▶ _To be done_:
(a) In the text about the Telharmonium, how much did the Mark I weigh?
(b) Copy word for word the part of the Telharmonium text from "Also called the" up to and including "adjacent electromagnetic coil.".
(c) Write the next part of the Telharmonium text, picking up after its final sentence.

▶ _Text provided_:
>>>>

Also called the Dynamophone by its inventor, Dr. Thaddeus Cahill, this early electric organ is considered the first electromechanical musical instrument.  Cahill invented it in 1897, before vacuum tubes were used to generate electrical waveforms and, in fact, before vacuum tubes themselves were even invented.  It used a “tonewheel” mounted to an electric motor to generate a waveform in an adjacent electromagnetic coil.

440px-Tonewheel-p.svg.png

The number of nubs on the wheel and the speed of the electric motor determined the frequency of the waveform generated by the coil.  While the principal was pretty straightforward, the implementation was not.  It took some fairly heavy-duty gear to generate a single frequency.

440px-Goldschmidt_tone_wheel.jpg

And, since a large number of individual frequencies were required - simultaneously no less - to produce a tune, it makes sense that the Telharmonium was a large device by any standards.  The first model that Cahill constructed - the Mark I - weighed seven tons!

telharmonium.jpg

By the time he got to the Mark II, the beast weighed in at over 200 tons and required 670 kilowatts of electricity to operate!

<<<<

▶ _Excerpted data_:
>>>>

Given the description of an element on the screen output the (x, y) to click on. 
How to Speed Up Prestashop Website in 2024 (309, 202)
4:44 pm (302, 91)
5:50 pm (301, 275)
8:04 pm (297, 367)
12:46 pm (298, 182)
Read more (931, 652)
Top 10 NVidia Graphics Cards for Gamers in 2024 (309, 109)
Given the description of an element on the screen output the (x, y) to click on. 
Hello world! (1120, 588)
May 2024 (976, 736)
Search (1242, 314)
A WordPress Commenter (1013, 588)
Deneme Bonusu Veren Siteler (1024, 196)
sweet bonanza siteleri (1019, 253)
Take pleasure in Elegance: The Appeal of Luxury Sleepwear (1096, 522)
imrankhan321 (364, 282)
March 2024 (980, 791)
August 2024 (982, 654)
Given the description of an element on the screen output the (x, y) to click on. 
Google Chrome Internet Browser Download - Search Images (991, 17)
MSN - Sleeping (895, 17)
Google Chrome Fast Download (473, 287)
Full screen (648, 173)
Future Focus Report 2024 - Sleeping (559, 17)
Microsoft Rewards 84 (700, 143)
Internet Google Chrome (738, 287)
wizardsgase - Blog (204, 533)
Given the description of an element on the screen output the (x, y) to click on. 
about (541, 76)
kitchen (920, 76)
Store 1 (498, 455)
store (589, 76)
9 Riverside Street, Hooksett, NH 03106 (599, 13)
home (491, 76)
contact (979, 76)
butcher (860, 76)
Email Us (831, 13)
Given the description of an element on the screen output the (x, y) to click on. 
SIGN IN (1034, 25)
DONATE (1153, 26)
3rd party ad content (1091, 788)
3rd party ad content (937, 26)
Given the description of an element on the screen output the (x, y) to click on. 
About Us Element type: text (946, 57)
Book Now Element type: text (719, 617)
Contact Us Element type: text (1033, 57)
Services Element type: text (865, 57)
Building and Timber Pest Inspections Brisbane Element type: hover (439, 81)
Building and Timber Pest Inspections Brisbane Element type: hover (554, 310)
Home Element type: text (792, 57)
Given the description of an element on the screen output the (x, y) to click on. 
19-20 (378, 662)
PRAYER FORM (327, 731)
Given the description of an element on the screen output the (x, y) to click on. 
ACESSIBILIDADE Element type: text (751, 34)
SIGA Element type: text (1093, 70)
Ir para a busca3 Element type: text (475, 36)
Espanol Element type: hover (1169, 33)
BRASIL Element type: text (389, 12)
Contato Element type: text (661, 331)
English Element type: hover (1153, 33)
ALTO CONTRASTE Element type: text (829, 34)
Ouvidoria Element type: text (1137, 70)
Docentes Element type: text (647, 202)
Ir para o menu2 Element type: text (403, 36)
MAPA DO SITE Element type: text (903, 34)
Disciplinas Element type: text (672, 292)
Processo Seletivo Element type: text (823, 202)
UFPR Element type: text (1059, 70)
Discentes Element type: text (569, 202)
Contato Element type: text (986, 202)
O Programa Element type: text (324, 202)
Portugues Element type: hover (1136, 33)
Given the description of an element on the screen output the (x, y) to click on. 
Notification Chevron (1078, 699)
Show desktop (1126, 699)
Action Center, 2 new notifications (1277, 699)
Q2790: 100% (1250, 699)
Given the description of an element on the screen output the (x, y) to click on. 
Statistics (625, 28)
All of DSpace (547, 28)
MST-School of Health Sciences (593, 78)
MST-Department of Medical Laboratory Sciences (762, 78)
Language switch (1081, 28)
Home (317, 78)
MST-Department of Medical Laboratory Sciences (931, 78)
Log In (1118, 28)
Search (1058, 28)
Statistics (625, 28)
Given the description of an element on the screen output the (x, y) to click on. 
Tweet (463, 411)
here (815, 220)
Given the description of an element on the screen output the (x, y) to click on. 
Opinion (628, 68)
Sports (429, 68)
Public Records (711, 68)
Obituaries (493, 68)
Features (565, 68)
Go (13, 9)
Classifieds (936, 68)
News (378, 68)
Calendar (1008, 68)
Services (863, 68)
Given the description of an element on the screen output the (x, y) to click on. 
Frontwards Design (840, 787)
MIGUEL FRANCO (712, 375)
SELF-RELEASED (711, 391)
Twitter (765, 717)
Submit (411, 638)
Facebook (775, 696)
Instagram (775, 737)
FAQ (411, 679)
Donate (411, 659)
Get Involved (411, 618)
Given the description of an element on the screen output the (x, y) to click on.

<<<<

▶ _Task-by-task results_:
(a) Seven tons.

(b)
Also called the Dynamophone by its inventor, Dr. Thaddeus Cahill, this early electric organ is considered the first electromechanical musical instrument.  Cahill invented it in 1897, before vacuum tubes were used to generate electrical waveforms and, in fact, before vacuum tubes themselves were even invented.  It used a “tonewheel” mounted to an electric motor to generate a waveform in an adjacent electromagnetic coil.

(c)
telharmonium.jpg

Obviously, Cahill couldn’t easily move it around to find his audiences, and amplifiers hadn’t been invented yet, so his idea was to transmit the sound produced by the Telharmonium over the telephone system which was just getting going around this time.

s-l225.jpg

There weren’t any loudspeakers then either, so Cahill figured he’d send a full ampere of current down the line to each telephone and get the earpiece vibrating so loudly that the listener didn’t even need to pick it up to listen.

This, of course, begat its own set of problems, crosstalk in particular, so that early telephone users would sometimes hear strange musical sounds interfering with their voice calls.  One story has it “that a New York businessman, infuriated by the constant network interference, broke into the building where the Telharmonium was housed and destroyed it, throwing pieces of the machinery into the Hudson river below.”

For a while, around the turn of the century, Cahill leased a space at 39th and Broadway and gave live performances of his invention, while sending the music down the telephone wires to those who were interested in hearing it, as well as to some who were not interested in hearing it.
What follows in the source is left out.